What to work on: Please count the lines in the records below that include the word "will" and report only the total.

Dataset records:

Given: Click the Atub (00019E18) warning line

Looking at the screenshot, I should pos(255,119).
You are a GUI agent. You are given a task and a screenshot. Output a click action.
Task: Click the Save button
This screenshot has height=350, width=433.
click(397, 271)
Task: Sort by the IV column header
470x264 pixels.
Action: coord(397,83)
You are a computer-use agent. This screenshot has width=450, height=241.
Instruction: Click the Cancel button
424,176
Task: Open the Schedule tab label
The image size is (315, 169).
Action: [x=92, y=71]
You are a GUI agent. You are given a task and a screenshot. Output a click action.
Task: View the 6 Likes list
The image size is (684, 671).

==

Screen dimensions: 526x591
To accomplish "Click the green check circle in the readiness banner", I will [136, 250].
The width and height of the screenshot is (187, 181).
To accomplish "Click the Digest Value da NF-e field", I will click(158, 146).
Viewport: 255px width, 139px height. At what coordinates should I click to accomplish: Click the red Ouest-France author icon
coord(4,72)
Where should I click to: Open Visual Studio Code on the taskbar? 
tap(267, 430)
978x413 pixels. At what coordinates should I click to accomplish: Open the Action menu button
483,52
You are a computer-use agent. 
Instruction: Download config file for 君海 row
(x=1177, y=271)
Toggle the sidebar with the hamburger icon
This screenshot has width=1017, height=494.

...

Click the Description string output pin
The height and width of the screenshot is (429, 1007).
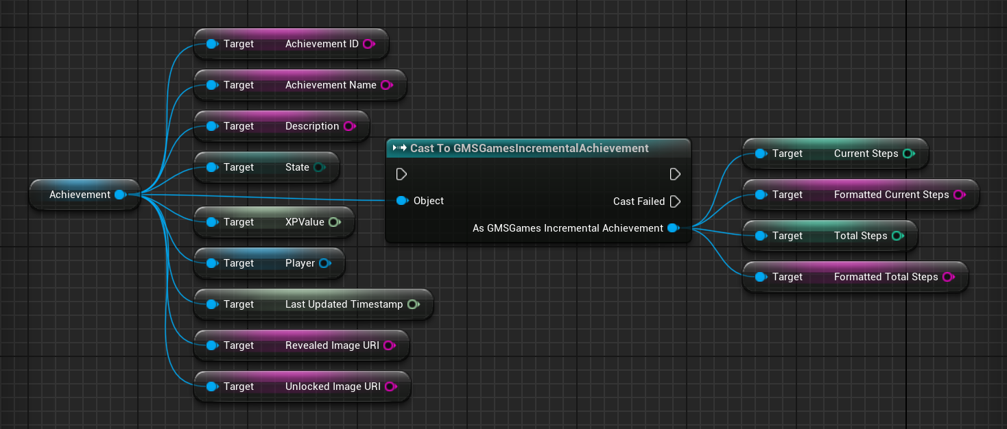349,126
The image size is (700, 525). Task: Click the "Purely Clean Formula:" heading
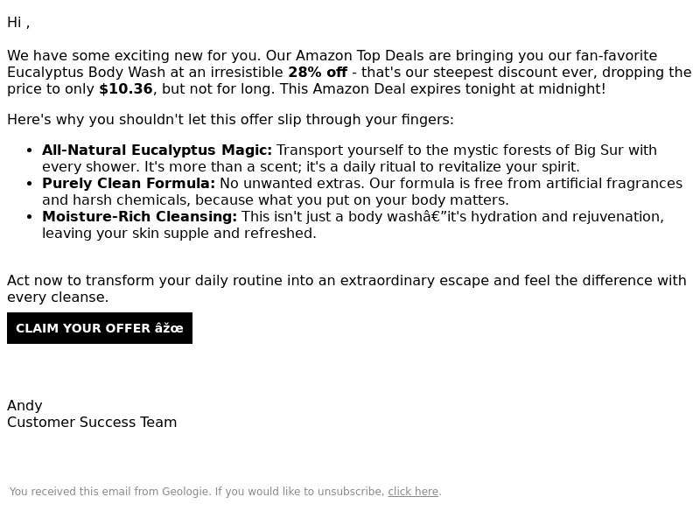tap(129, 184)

Your response: 2